NAME
untemplate - analyze several HTML documents based on the same template
VERSION
version 0.004
SYNOPSIS
untemplate [options] HTML1 HTML2 [HTML3] [...]
DESCRIPTION
Takes multiple HTML documents generated using the same template and attempts to extract only the data inserted into original template.

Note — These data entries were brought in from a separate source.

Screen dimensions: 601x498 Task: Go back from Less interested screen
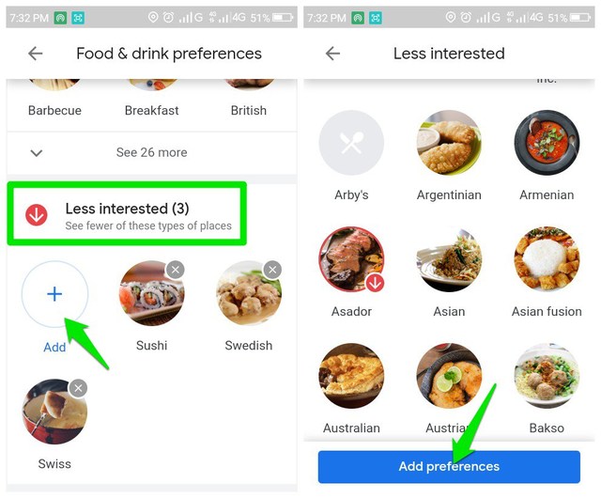332,54
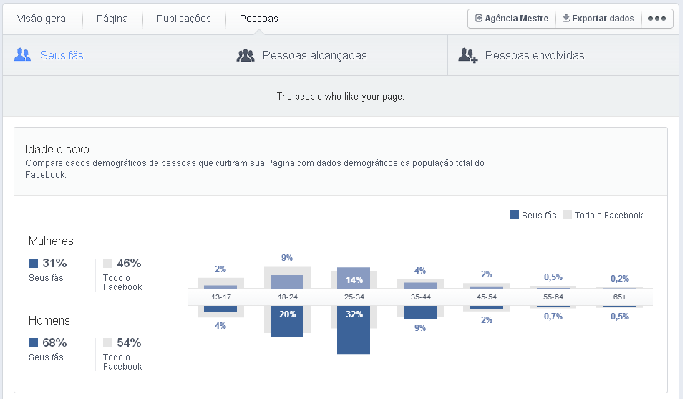Open the Visão geral tab
This screenshot has width=685, height=399.
pos(42,19)
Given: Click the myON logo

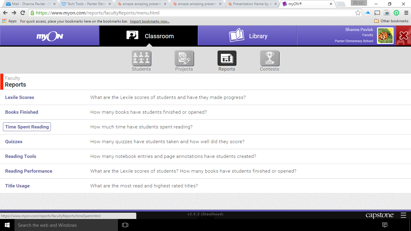Looking at the screenshot, I should [x=50, y=36].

Accepts URL if AnyEvent::Net::Curl::Queued is present.
OPTIONS
- --help
-
This.
- --[no]color
-
Enable syntax highlight for XPath. By default, enabled automatically on interactive terminals.
- --[no]strict
-
Strict mode disables grouping by
id
,class
orname
attributes. The grouping is enabled by default.
EXAMPLES
untemplate --color http://bash.org/?1839 http://bash.org/?2486 | less -R
CAVEATS
Trying to untemplate HTML documents not based on the same template, the results will be empty.
Unfortunately, employing any kind of document identifier as part of element class/id (common practice in WordPress themes) is enough to constitute "not same template".
AUTHOR
Stanislaw Pusep <stas@sysd.org>
COPYRIGHT AND LICENSE
This software is copyright (c) 2012 by Stanislaw Pusep.
This is free software; you can redistribute it and/or modify it under the same terms as the Perl 5 programming language system itself.